The victim, Shelly Broussard, was, like Faye, an archaeology student who in the immediate aftermath of Katrina used her knowledge of aerial photography and GPS to help lead rescuers to those needing aid. It turns out she was well-known to Matt, to Faye’s assistant at the dig, Nina, and to Nina’s boyfriend, Charles, who works with an engineering firm that may have a connection to the failed levees.
The characters in Floodgates are refreshingly diverse and reflective of New Orleans itself. “When walking down a New Orleans street, she was rarely the only person of uncertain racial heritage within eyeshot.” An apt description of Faye, who is biracial, and who learns something of her uncertain heritage in the course of this story. Faye’s boyfriend is Joe Mantooth, a Native American of Creek descent. Though neither of them are originally from New Orleans, they are staying in a Tremé neighborhood apartment. Their landlady is Dauphine, a mambo (think voodoo priestess), who is also assisting with Faye’s dig. Then there’s savvy, seemingly laidback Jodi Bienvenu, the police detective who “hires” Faye as a consultant to help investigate Shelly’s murder.

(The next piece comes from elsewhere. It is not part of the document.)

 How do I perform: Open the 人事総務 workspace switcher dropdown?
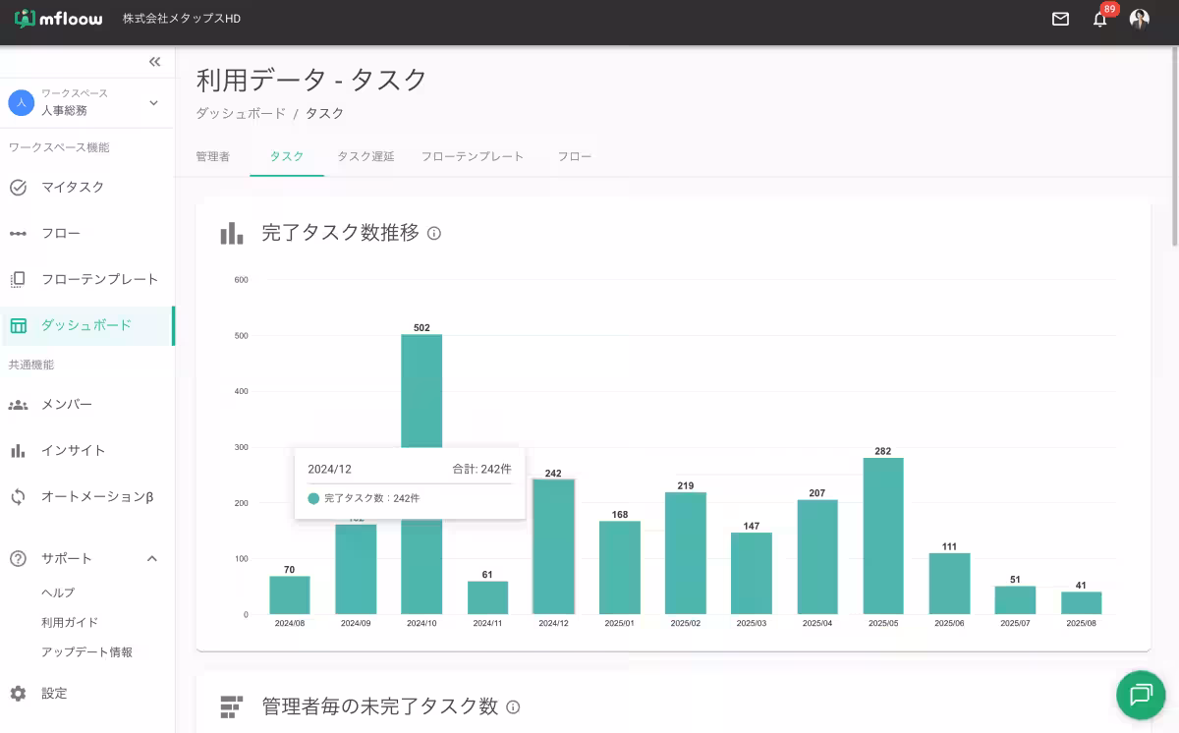pos(155,101)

Interestingly, there’s an almost disconnect between some chapters, like layers of a narrative unfolding. Each chapter seesm to start froma different angle, revealing more details about characters and places before slipping back into the story’s main thread. And the novel is interspersed with excerpts from a fictious history of New Orleans, The Floodgates of Hell, with “The Reminiscences of Colonel James McGonohan,” an engineer who fought with Andrew Jackson and remained in New Orleans. These interludes give an account of an earlier time in the city’s history. Part of these reminiscenes include the tragic tale of Monsieur Deschanel who, in the 1820s, became obsessed with creating a New Orleans that was “a clean, dry, and safe place to nuture a family.” To do this, Deschanel designed floodgates. “If those floodgates functioned properly–and he was accustomed to his machinery functioning as designed–then they would serve as a prototype for the protection he had begged the city to install.”
Without overly descriptive passages, the novel paints evocative portraits of its New Orleans locales, from the Chalmette Battlefield and the Lower Ninth Ward to Jackson Square and the French Quartier to Congo Square and the Tremé neighborhood. Characters conversations about Katrina and its aftermath particularly resonate, though this may disturb sensitive readers and those who may have a more personal connection to the events described.
If anything, the whodunit is perhaps the weakest element here, but it’s more than compensated for by an interesting story and engaging characters. Floodgates is the fifth book in this archaeologically themed mystery series.